The nurses who came into the hospital room to check on my wife started to check on me too. They would touch my shoulder to wake me up to let me know that they were there and they would sometimes bring me an extra tray of hospital food or the things that other people didn't eat or drink—those little boxes of cereal, a cup of crushed ice, a little bottle of apple juice, or a small bowl of jello with fruit inside it that was wrapped up in plastic. I didn't have to go down to the hospital cafeteria to eat. I didn't have to leave that hospital room or my wife.

The nurses let me help them with my wife too. I would hold onto my wife's body for them when they would move her so that she wouldn't get any bedsores. I would hold her body up on one side when they rolled her back and forth to change the sheets or change her clothes. They would leave me a bowl of soapy water and a hand sponge and a hand towel so that I could give my wife a sponge bath and then dry her off.

I was more of a husband when I could do these things for my wife. But my wife had started to shrink. The clothes that we changed her into were too big on her and she looked smaller and more wrinkled in them. Her chest seemed to sink in. She was breathing too much of herself out and not enough back in.

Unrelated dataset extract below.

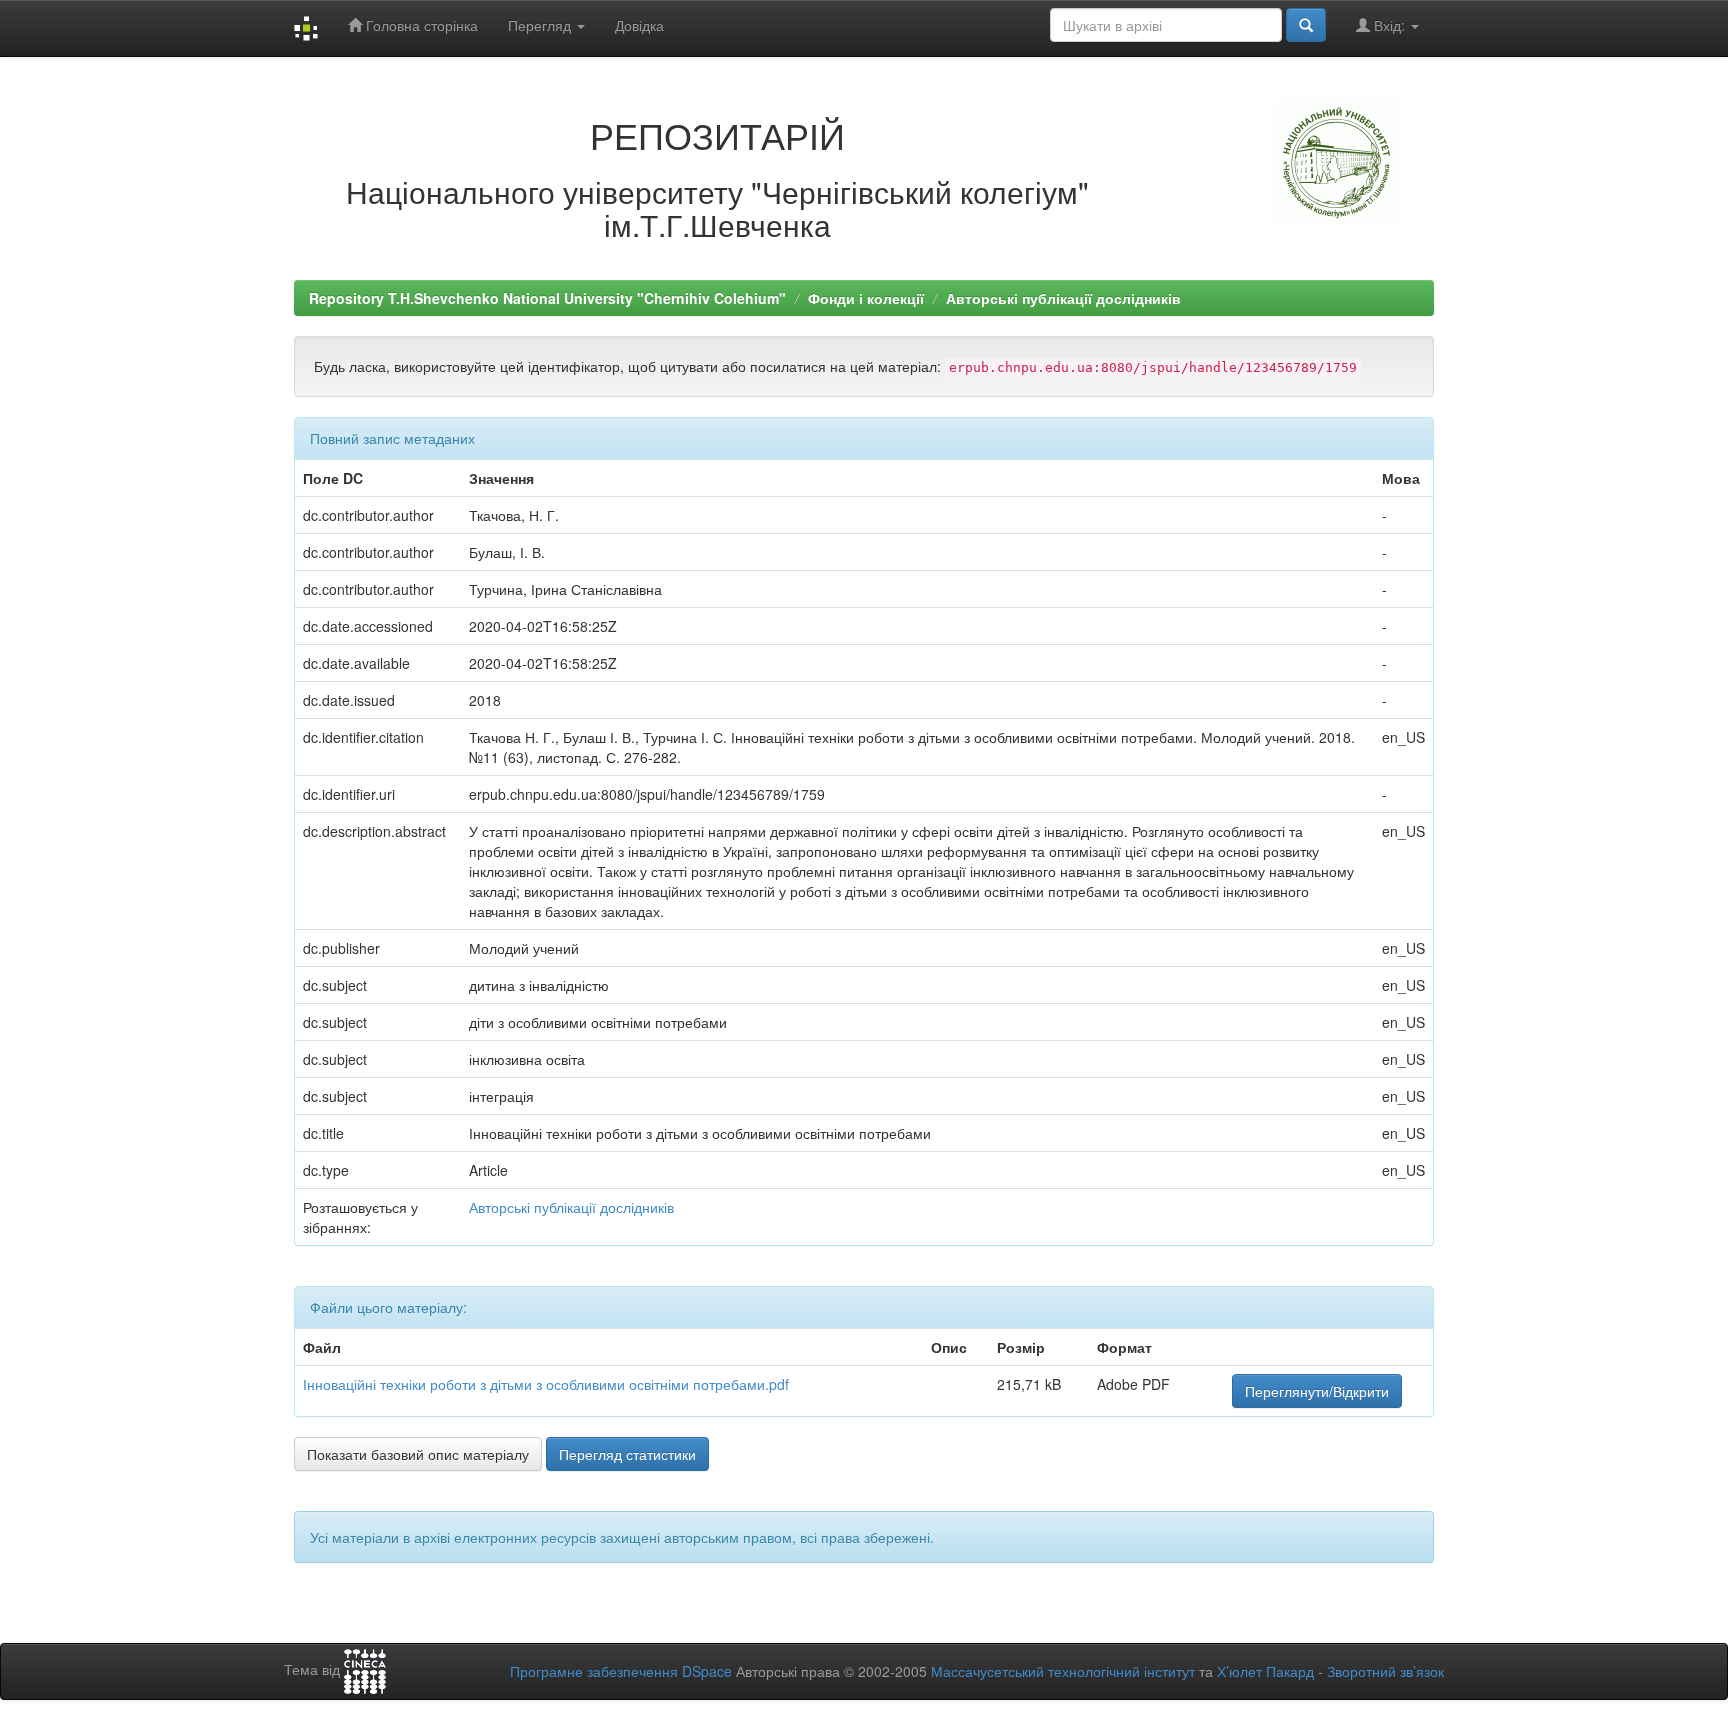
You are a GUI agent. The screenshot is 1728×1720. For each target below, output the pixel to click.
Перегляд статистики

The nurses showed me how to move my wife's arms and her legs for her. I started every morning with her arms. I held onto her hands, bent her arms at the elbows, and then straightened them back out. I pulled her arms out away from her body, raised them up over her shoulders, and then brought them back down to her sides. I moved her hands back and forth at the wrist. I bent her fingers back and then curled them back in so that she would be able to hold something in her hands again. I opened her hands back up and put my hands into them. I held onto her hands to see if she could hold my hands back yet.

I lifted her leg up at her ankle and then bent her leg in at the knee. I bent her ankles up and down and back and forth. I wanted her to be able to stand up and not wobble or fall down when she woke up and could stand up and I wanted her to be able to walk again.

I got onto the hospital bed with her and pulled her upper body up until she was sitting up. I pulled her eyelids up with my thumb so that she would be able to open her eyes up again. I turned her head to each side so that she could look out through the doorway and then look out through the window. I opened her mouth up at her jaw so that she would be ready to talk again after she woke up again.

I whispered things into her ears so that she would remember how to talk and remember me and the things that we did together. I would say that we were going for a walk when I moved her legs and I would say that we were holding hands when I held onto her hands. I would tell her that she was taking a bath in our bathtub. I would tell her that she was sitting up in a chair or looking out the window or brushing her hair.

I would play the tape with the sounds from our house on it for her. I would tell her that she was getting a glass of water from the kitchen sink or that we were making lunch. I would tell her that the door latch and the sound of the door closing was the sound of her coming home. I would tell her that we had put everything down and that we were walking back down the hallway to our bedroom and that we were going back to bed and back to sleep.

How My Wife Started to Move Again

My wife didn't wake up again for so many more days, but the way that she slept started to get restless. She started to move a little bit. Sometimes her body shifted during the nighttime. Sometimes I saw that her arms and her hands or her legs had moved some in the morning. One afternoon I watched her fingers twitch and on another day I watched her toes curl and uncurl under her bedcovers. Sometimes her eyelids would flutter a little bit and I would go to the end of her hospital bed and stand there so that she would see me if she woke up and opened her eyes up.